> **DATA FOR PROCESSING**
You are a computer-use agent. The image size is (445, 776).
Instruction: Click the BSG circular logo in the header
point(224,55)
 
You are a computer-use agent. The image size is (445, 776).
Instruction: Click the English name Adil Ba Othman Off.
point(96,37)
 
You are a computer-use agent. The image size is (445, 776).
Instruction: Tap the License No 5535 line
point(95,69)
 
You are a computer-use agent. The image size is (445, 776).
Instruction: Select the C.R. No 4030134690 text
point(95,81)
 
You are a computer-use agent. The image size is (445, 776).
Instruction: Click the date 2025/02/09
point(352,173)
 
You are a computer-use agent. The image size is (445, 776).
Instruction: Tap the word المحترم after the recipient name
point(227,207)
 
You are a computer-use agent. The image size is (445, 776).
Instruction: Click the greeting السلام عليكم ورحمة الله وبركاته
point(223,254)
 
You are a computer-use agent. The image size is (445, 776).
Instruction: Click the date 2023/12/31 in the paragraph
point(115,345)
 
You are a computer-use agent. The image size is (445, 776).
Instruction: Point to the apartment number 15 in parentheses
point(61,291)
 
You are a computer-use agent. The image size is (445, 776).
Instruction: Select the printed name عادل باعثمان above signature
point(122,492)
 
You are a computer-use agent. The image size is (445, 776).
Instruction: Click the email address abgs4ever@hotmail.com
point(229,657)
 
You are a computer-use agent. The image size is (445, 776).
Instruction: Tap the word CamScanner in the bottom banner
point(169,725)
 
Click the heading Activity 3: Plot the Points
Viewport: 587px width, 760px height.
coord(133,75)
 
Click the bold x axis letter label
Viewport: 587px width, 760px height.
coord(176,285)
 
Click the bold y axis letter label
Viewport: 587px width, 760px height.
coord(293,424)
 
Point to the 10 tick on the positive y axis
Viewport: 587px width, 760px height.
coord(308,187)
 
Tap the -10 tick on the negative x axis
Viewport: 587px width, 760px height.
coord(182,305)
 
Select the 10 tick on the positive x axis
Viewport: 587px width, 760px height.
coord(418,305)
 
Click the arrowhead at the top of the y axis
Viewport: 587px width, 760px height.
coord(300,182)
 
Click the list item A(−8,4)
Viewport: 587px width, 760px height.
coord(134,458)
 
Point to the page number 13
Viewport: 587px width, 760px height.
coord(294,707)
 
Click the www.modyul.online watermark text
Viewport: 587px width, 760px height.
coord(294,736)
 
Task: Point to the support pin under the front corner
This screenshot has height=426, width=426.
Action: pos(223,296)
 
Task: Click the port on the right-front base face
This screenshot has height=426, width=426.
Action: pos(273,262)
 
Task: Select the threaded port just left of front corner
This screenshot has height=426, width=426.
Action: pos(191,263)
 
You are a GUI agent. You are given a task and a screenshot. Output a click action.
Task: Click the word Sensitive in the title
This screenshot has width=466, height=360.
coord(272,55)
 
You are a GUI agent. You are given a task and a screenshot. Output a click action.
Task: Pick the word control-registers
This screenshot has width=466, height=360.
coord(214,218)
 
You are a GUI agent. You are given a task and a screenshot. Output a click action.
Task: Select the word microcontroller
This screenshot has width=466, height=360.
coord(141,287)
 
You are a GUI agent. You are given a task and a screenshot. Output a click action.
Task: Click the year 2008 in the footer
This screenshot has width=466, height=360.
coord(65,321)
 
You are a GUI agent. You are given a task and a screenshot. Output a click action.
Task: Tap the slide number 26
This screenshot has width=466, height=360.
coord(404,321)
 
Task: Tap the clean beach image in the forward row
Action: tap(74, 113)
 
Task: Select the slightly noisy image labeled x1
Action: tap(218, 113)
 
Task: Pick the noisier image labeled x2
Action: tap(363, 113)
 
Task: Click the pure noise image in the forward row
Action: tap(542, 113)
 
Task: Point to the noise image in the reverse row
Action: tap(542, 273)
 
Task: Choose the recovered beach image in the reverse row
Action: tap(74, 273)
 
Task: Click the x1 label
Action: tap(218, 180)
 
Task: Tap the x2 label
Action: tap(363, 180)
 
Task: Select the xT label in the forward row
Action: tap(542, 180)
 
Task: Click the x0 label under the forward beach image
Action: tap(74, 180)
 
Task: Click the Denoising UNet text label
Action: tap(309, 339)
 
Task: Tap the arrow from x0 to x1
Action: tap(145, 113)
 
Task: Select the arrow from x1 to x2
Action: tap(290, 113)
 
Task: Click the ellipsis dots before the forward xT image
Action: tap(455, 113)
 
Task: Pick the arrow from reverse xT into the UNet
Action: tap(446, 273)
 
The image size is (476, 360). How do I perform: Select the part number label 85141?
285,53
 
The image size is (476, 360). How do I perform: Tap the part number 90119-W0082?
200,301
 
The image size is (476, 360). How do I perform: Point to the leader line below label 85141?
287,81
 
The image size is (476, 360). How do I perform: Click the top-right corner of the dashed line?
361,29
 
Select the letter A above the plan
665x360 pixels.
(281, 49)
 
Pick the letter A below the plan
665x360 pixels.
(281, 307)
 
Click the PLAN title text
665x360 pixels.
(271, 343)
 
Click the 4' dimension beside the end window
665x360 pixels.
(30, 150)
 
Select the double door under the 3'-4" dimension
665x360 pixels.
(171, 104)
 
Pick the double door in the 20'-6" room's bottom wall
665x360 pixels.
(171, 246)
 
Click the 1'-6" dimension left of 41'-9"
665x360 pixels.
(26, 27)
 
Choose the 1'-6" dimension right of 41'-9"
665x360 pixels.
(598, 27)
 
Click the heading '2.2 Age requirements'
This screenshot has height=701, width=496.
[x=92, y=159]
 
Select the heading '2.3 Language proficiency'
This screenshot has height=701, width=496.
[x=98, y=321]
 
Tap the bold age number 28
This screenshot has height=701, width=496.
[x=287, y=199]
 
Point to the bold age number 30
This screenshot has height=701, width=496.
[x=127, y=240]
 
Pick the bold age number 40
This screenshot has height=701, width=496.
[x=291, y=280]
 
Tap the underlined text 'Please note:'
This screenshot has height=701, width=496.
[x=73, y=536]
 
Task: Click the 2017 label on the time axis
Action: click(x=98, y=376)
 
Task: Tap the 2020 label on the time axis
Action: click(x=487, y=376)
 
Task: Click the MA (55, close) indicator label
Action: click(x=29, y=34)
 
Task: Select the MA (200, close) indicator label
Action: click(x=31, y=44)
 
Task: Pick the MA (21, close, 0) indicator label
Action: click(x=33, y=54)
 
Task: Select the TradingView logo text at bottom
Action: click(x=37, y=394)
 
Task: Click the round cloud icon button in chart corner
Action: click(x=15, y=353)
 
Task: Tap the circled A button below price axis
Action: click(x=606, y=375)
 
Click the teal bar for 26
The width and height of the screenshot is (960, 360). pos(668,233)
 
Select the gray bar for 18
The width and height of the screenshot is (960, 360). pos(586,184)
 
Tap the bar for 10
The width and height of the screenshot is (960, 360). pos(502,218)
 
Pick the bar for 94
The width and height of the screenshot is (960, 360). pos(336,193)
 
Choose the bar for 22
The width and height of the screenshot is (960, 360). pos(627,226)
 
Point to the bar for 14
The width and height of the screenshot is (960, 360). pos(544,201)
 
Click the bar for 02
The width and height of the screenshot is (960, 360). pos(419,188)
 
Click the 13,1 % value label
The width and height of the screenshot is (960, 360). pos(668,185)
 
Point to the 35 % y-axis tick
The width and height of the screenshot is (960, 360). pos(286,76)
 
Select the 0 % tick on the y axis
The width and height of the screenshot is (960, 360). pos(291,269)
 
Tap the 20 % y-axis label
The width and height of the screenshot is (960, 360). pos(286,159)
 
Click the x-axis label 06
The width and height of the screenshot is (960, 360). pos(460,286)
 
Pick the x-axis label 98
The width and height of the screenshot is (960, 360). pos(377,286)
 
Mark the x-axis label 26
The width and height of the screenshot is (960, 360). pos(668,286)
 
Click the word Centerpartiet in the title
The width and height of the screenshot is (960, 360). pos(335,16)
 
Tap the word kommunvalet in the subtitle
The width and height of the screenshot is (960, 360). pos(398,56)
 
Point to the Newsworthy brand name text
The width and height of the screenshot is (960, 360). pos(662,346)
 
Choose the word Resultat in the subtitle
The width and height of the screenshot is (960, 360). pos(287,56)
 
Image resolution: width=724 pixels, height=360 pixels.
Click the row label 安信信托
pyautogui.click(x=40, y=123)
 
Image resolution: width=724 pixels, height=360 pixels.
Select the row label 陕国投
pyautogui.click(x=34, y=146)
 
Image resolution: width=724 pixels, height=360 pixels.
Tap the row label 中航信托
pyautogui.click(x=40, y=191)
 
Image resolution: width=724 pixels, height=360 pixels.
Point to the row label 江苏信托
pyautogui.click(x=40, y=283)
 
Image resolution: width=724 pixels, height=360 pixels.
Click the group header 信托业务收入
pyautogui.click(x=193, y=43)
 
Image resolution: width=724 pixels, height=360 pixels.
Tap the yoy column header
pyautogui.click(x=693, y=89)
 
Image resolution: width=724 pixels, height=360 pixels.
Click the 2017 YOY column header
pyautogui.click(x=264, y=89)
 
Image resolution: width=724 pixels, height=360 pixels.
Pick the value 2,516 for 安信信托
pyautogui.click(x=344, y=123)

> **SET PROBLEM**
Rewrite the stretch from the line that contains "Point to the 10 tick on the positive y axis" through the line that contains "coord(418,305)", swapping "tick" for "mark" and changing nothing else.

> **WORKED ANSWER**
Point to the 10 mark on the positive y axis
Viewport: 587px width, 760px height.
coord(308,187)
 
Tap the -10 mark on the negative x axis
Viewport: 587px width, 760px height.
coord(182,305)
 
Select the 10 mark on the positive x axis
Viewport: 587px width, 760px height.
coord(418,305)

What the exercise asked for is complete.